Hersh is a much loved musician, her admirers holding her in a special esteem that reflects the honesty of her work. See, for instance, this celebration of Hips and makers, two decades on, published in UK magazine, The Quietus that includes a touching anecdote where the writer recalls how he reached out to Hersh when his son was critically ill (and how they met and she later dedicated an album to his son).
Surely the sign of a great song, or piece of music, lies in the way it can prompt points of connection with other artists, while also remaining wholly distinctive. When listening to this I think of other songs that consider the same psychological territory ...
And yet, compared to Radiohead - where the natural elements, the sense of the world breaks down into something raw and elemental and Thom Yorke, drawing as you'd expect on his heritage of English Romanticism seeks communion there - Hersh's song is intimate, similar to a hand-written note left to be found by chance.
On first listen 'Me and my charms' seems to be so sweet and unaffected, the openness of the vocal backed by the beautiful guitar-line; at some points, discursive, at other points jagged and repetitive. Look at the lyrics and this impression is challenged: is this a fantasy of female self-abnegation found throughout the rock canon: from Hendrix's 'Little wing' on, or something more complex?
My favourite lyrics in this song come towards the end, when Hersh sings: 'You can't leave me now
You can't leave me now
I haven't left you yet ...'
I haven't left you yet.
When I was first at university back in the early 90s, there was a real ferment going on in terms of feminist literary criticism, with discussions about the possibility of a feminine aesthetic (largely inspired by French thinkers, such as Hélène Cixous).
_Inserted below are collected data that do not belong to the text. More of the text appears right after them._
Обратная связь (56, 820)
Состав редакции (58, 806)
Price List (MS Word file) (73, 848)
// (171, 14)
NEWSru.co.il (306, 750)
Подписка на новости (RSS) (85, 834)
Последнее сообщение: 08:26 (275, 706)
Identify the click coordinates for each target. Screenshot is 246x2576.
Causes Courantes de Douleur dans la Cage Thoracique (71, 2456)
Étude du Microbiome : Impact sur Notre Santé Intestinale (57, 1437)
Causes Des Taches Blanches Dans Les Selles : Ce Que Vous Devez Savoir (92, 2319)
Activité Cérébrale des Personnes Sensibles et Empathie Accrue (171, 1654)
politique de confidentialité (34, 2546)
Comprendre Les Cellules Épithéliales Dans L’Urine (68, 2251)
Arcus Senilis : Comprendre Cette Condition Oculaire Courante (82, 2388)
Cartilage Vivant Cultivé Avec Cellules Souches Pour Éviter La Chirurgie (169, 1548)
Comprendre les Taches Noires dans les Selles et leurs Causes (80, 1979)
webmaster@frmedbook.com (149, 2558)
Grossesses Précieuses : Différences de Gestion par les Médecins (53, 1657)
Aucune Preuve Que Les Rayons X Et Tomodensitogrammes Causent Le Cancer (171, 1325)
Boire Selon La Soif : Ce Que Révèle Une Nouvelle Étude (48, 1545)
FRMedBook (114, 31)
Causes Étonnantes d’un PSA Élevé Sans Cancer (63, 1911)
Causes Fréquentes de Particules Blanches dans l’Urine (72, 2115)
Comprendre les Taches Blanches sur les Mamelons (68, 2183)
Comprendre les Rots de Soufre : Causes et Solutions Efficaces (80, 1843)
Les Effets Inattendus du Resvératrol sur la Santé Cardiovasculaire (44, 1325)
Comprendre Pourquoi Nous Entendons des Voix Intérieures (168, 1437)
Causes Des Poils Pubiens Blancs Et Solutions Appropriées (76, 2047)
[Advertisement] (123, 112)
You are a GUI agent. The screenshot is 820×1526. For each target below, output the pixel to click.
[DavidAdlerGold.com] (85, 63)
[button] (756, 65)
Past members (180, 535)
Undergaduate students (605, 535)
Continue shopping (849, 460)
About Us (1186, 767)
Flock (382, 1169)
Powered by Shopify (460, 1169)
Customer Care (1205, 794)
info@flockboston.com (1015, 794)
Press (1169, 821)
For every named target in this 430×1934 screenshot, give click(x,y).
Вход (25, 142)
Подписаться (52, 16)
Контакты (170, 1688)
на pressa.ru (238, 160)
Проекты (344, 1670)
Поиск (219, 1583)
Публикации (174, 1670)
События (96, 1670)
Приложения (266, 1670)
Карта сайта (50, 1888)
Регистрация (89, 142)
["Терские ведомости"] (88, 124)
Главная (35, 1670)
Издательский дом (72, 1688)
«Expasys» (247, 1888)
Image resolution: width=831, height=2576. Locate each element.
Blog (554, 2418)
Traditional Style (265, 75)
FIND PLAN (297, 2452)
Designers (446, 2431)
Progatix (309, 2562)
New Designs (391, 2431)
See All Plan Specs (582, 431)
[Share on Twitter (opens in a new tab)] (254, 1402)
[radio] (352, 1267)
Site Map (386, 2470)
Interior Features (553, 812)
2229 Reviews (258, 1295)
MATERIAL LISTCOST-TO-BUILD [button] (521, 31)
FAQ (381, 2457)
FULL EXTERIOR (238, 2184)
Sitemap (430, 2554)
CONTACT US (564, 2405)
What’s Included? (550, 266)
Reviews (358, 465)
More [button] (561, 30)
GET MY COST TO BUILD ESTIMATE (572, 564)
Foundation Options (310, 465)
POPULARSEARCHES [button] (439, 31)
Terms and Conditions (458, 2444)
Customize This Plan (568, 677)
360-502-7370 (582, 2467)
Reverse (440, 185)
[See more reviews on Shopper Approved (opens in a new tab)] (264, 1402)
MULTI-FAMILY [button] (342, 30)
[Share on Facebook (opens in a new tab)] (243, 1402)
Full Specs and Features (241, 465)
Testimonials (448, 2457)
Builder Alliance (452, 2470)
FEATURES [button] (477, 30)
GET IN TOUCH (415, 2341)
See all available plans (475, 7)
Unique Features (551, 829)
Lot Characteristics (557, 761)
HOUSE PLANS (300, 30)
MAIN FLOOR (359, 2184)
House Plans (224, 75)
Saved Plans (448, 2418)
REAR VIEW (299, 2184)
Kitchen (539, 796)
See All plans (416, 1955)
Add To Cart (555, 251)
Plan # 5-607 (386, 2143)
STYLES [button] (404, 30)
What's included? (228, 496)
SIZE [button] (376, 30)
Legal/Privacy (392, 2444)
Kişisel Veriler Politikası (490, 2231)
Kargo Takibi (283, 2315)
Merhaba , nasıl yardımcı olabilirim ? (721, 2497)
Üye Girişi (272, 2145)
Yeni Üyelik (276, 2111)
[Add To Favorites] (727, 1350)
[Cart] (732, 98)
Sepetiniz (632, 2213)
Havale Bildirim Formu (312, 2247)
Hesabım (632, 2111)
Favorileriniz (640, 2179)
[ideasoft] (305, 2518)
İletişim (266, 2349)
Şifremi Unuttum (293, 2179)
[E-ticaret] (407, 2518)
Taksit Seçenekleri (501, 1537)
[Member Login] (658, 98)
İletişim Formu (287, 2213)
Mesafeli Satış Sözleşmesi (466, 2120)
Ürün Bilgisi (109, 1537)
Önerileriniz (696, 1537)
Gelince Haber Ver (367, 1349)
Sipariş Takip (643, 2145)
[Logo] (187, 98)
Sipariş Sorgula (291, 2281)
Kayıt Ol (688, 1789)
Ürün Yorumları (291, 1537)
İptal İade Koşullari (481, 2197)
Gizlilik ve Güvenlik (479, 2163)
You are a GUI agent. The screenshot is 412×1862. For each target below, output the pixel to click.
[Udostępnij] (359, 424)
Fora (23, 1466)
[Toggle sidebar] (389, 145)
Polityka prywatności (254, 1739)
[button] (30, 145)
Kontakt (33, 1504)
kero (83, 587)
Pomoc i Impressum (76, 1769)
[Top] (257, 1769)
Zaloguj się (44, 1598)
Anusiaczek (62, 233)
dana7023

Without wanting to overstate this, as the biggest fans I know of Kristin Hersh are men (though this might not be as contradictory as it seems) I think the brilliance of Hersh's song comes from the way it reflects something that is inherently 'womanly' - here is a 21st pop-version of the same, or similar.
And the alternate version of 'Me and my charms' - with strings, notice how the music works in a kind of coagulated density, but retains an essential lightness that comes from the water-like movement in circles, while slowing down the vocal delivery.